This post is a visit to days gone by.. The post was originally posted 5/19/2012.
I know I have mentioned several times how important foot care is for diabetics. To further the point, I met and talked to Dr. Tayeb Hussain of Evanston Podiatric Surgeons P.C. I had the chance to ask him some questions about diabetic foot care.
Why is foot care so important for diabetics?
There are two main reasons. The first is that diabetics are very prone to foot complications due to decreased circulation in the feet. What looks like a simple callus can be the start of a problem. A callus can lead to an ulcer (infection) which can lead to the loss of the toe, foot, or even leg.
There are 15 MILLION amputations on diabetic patients A YEAR!
The second main reason is that diabetics can lose sensation in their feet and this loss of sensation makes them at increased risk. For example, a diabetic patient with loss of sensation in their toes can accidentally nick the skin while trimming their nails, not feel it, and that can lead to infection.
Should diabetics have a daily foot care plan?
Yes! First thing every morning, a diabetic should check their feet with a mirror for sores and signs of infection. This means thoroughly looking at the whole foot (top, bottom, sides, and between toes) for any indications of a problem.

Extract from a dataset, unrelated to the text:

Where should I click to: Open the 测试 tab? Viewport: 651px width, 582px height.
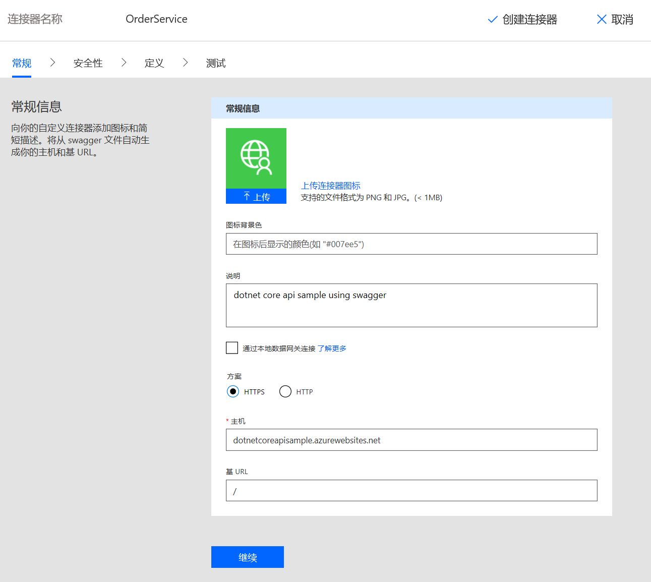pyautogui.click(x=215, y=63)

The foot check should be repeated again at the end of every day.
Is there anything in particular to watch for when checking your feet?
Calluses are a big issue. If you have calluses, you should use a moisturizer. Do not try and pare calluses down yourself. Because calluses can lead to infection, a diabetic is much better off having the doctor treat the callus than trying any self treatment other than moisturizer. .
How often should a diabetic patient see the Podiatrist?
This depends on their age and how stable they are. A healthy diabetic patient who is under 50 years old should see the podiatrist every six months. A diabetic patient who is over 50 should have their legs and feet checked every three months. It the patient is over 65, they should come in every 2-3 months to be checked and also to have their toe nails clipped.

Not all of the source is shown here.